__Arbeitsanweisungen__
(a) Wie viele Besucher kamen laut dem Text über die Spanische Hofreitschule im vergangenen Jahr?
(b) Fasse den Text über die Spanische Hofreitschule in zwei Sätzen zusammen.
(c) Setze den Text über die Spanische Hofreitschule nach seinem letzten Satz fort.

++++ Vorliegender Text ++++

Unruhig beäugen manche Lipizzaner trotz beruhigenden Tätschelns ihrer Reiter die ausverkauften Ränge der barocken Halle der Spanischen Hofreitschule in Wien. Einem Hengst gehen dann doch die Nerven durch: Zu Walzerklängen steigt er auf die Hinterbeine und wirft seinen jungen Reiter ab.

Keine Show mit Levaden und Kapriolen, sondern das echte allmorgendliche Training, was Zuschauer seit dieser Woche wieder zu sehen bekommen – ab Mittwoch nun erstmals auch abends. Ein Experiment, um auch die arbeitende Bevölkerung der Stadt anzulocken, beschreibt es die Leiterin der Spanischen Hofreitschule, Sonja Klima. Die über 450 Jahre alte Institution in der Wiener Hofburg muss umdenken – das bisherige Modell funktioniert so nicht mehr.

385'000 Besucher kamen im vergangenen Jahr, um sich die erhaben auftretenden, steigenden und springenden Pferde und ihre jahrzehntelang ausgebildeten Reiter anzusehen. Neun von zehn Gästen waren Touristen, schätzt die Hofreitschule. Der Städtetourismus liegt in der Corona-Krise indes brach – weniger als ein Viertel der Übernachtungen des Vorjahrs zählte Wien im Juli. So hat auch die Hofreitschule ein Problem: «Es war alles hauptsächlich auf die Touristen ausgelegt und man sieht: Plötzlich sind sie weg und man braucht einen anderen Plan», sagt Klima.

++++ Bereitgestellte Datensätze ++++

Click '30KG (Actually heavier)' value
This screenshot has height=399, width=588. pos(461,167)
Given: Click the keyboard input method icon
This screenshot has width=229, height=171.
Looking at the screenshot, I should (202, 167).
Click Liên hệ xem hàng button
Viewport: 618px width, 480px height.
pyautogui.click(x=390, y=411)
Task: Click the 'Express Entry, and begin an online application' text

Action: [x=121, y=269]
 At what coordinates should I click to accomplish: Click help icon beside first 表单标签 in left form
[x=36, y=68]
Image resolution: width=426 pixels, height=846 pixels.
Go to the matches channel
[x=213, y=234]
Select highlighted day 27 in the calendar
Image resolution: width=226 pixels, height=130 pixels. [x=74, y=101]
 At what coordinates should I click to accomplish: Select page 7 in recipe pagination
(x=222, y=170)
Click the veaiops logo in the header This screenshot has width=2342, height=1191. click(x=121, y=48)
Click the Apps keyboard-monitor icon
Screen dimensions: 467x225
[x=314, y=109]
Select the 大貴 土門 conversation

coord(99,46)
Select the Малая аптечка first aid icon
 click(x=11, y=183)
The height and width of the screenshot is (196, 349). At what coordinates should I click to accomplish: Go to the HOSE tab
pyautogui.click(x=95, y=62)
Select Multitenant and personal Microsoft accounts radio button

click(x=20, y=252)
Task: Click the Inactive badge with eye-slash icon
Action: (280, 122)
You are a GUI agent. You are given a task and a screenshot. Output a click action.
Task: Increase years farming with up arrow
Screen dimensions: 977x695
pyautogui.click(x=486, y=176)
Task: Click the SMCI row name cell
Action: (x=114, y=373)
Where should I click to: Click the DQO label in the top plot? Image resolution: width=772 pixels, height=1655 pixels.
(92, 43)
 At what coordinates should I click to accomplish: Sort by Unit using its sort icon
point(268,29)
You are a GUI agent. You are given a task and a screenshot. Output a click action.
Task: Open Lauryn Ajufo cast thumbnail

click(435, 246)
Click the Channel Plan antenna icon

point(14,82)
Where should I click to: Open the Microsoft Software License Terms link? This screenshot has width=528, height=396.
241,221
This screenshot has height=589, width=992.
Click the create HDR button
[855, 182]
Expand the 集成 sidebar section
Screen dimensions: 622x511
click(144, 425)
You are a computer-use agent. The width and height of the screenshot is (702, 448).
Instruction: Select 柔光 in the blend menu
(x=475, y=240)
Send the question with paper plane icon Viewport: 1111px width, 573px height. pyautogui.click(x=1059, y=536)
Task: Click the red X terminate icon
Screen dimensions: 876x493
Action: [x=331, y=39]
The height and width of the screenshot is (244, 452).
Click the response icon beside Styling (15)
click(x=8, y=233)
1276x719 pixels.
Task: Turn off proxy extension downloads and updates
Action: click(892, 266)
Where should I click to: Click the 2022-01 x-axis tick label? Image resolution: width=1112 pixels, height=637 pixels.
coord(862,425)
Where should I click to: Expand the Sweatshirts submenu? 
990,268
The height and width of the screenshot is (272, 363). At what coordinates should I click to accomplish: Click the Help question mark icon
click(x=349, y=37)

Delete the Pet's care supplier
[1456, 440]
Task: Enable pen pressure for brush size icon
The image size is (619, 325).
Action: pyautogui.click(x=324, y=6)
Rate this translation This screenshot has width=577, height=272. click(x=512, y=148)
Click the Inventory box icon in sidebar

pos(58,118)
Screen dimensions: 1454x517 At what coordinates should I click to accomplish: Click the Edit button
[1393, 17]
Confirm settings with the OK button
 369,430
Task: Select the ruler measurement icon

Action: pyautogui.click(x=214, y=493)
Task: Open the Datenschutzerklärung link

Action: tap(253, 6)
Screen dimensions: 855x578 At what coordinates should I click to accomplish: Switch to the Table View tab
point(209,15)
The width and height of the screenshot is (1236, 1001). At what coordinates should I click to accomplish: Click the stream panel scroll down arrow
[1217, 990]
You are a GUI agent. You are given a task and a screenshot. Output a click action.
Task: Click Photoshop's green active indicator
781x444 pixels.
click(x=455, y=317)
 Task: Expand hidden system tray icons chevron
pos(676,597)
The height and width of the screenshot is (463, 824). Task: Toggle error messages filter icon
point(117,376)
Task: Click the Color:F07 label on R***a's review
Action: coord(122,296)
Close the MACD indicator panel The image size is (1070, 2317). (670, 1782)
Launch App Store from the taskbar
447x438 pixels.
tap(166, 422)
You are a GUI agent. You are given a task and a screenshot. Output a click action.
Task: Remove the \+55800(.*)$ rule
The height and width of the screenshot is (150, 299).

++++

__Die Ergebnisse__
(a) Im vergangenen Jahr kamen 385'000 Besucher.

(b) Die Spanische Hofreitschule in Wien lässt Zuschauer seit dieser Woche wieder beim allmorgendlichen Training zusehen und öffnet es ab Mittwoch erstmals auch abends, um laut Leiterin Sonja Klima auch die arbeitende Bevölkerung der Stadt anzulocken. Da neun von zehn Gästen Touristen waren und der Städtetourismus in der Corona-Krise brachliegt, muss die über 450 Jahre alte Institution umdenken.

(c)
Tradition und moderner Besuchermagnet: eine Zwickmühle
Traditionen bewahren und Besucher anlocken – für die «Spanische», so ihr Rufname, eine alte Zwickmühle. Die einst für den Krieg ausgebildeten spanischen Pferde kamen schon im 16. Jahrhundert als Statussymbol nach Wien. Die Eröffnung des prächtigen Reitschulbaus diente schon 1735 dem kaiserlichen Vorführen der eigens gezüchteten Lipizzaner. Und dass die Tradition nach dem Ende der Donaumonarchie 1918 überlebte, verdankte sie vor allem ihrer Öffnung für ein breites Publikum.

Heute ist die Bredouille eine andere: Längst ist die Erhaltung der Pferderasse und der Tradition der Hofreitschule im österreichischen Gesetz festgeschrieben, eine Million Euro gibt die Alpenrepublik jährlich für die Zucht aus. Zwischen Sisi und Sacher hat das Ballett der weissen Pferde einen festen Platz auf der Liste vieler Wien-Besucher, die Plätze bei Training und Vorstellungen waren im vergangenen Jahr zu 98 Prozent ausgebucht. Vor der Corona-Krise habe man den besten Januar und Februar jemals gehabt, berichtet Klima.

Doch die Hofreitschule mit dem Lipizzaner-Gestüt Piber und einem Trainings- und Sommerquartier sind seit 2001 ein eigenständiges Unternehmen der öffentlichen Hand mit rund 200 Mitarbeitern. Der letzte Jahresabschluss endete zwar mit sechsstelligem Plus, doch Millionenverluste vor allem aus den ersten Jahren schleppen sich weiter durch die Bilanzen.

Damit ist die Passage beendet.